Task instructions:
Going down the listing below, print exactly each line from the one with "Task: Click UK size 4.5 cell" up to and including the one with "1303x849 pixels. Task: Select", and skip the rest.

•••

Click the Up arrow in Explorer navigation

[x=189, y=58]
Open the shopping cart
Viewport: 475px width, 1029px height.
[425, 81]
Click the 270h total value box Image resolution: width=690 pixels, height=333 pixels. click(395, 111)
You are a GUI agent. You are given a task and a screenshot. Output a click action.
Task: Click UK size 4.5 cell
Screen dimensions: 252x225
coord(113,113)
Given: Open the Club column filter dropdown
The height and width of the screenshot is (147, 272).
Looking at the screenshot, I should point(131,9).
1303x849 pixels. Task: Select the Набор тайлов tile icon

•••

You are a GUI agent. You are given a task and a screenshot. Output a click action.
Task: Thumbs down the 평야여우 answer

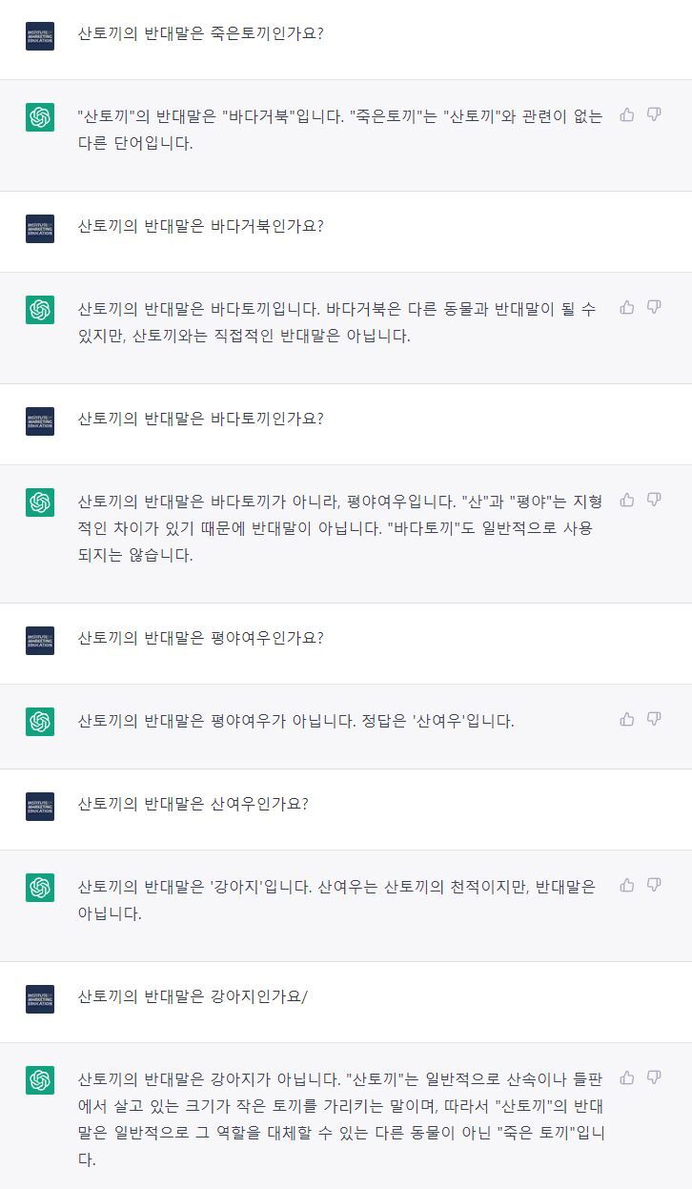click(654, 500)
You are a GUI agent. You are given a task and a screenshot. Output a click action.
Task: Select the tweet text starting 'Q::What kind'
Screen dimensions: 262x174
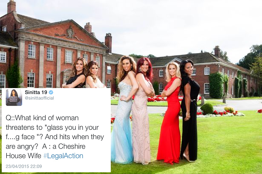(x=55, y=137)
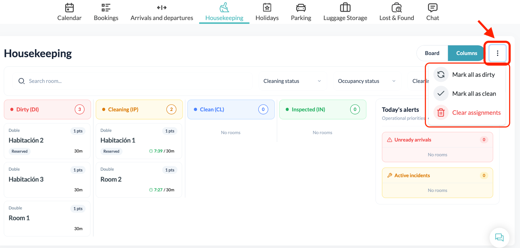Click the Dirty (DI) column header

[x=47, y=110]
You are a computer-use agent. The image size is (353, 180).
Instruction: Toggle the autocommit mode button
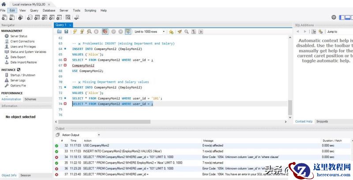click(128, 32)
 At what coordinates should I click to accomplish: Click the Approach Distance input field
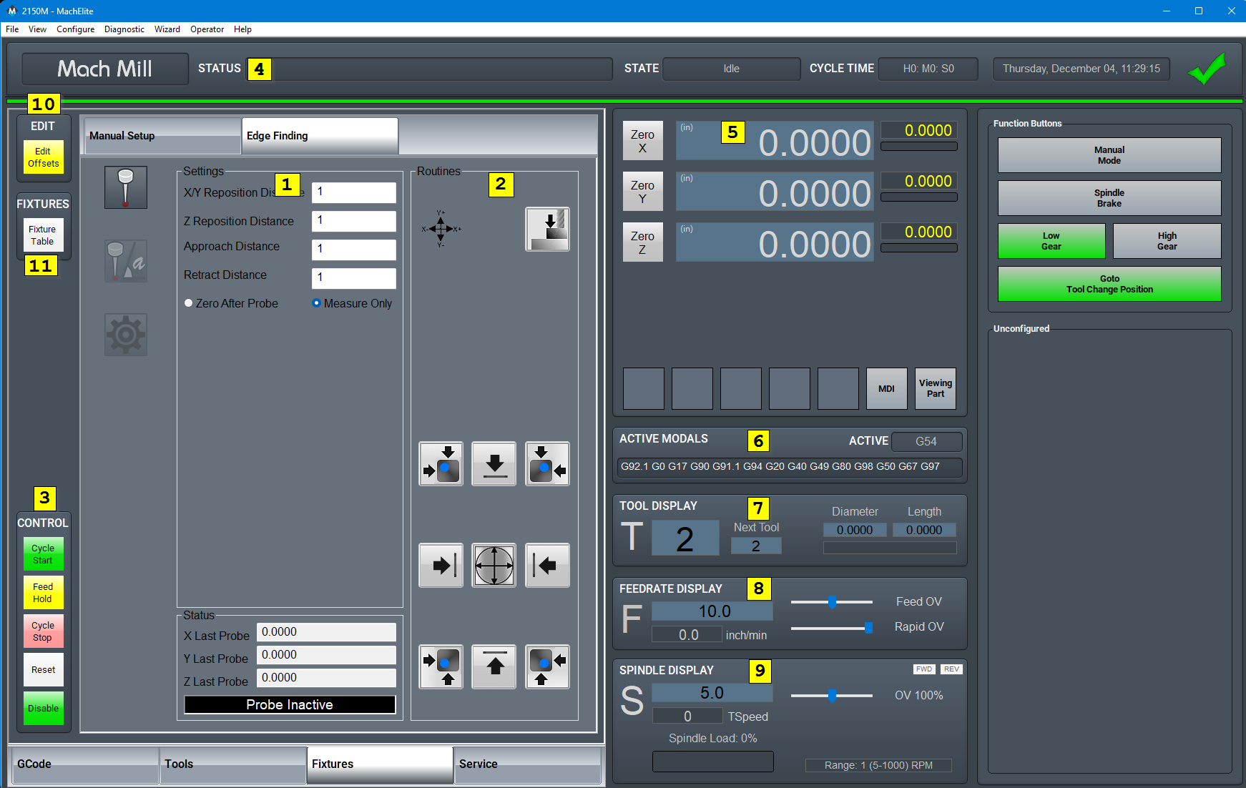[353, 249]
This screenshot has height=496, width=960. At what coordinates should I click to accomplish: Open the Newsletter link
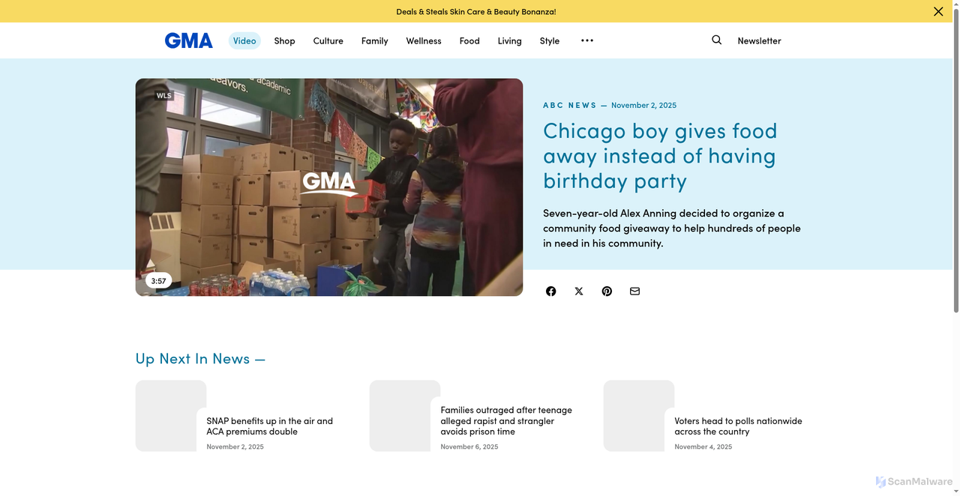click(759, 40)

•••

Result below:
Task: Click UK size 4.5 cell
Screen dimensions: 252x225
coord(113,113)
Given: Open the Club column filter dropdown
The height and width of the screenshot is (147, 272).
Looking at the screenshot, I should point(131,9).
1303x849 pixels. Task: Select the Набор тайлов tile icon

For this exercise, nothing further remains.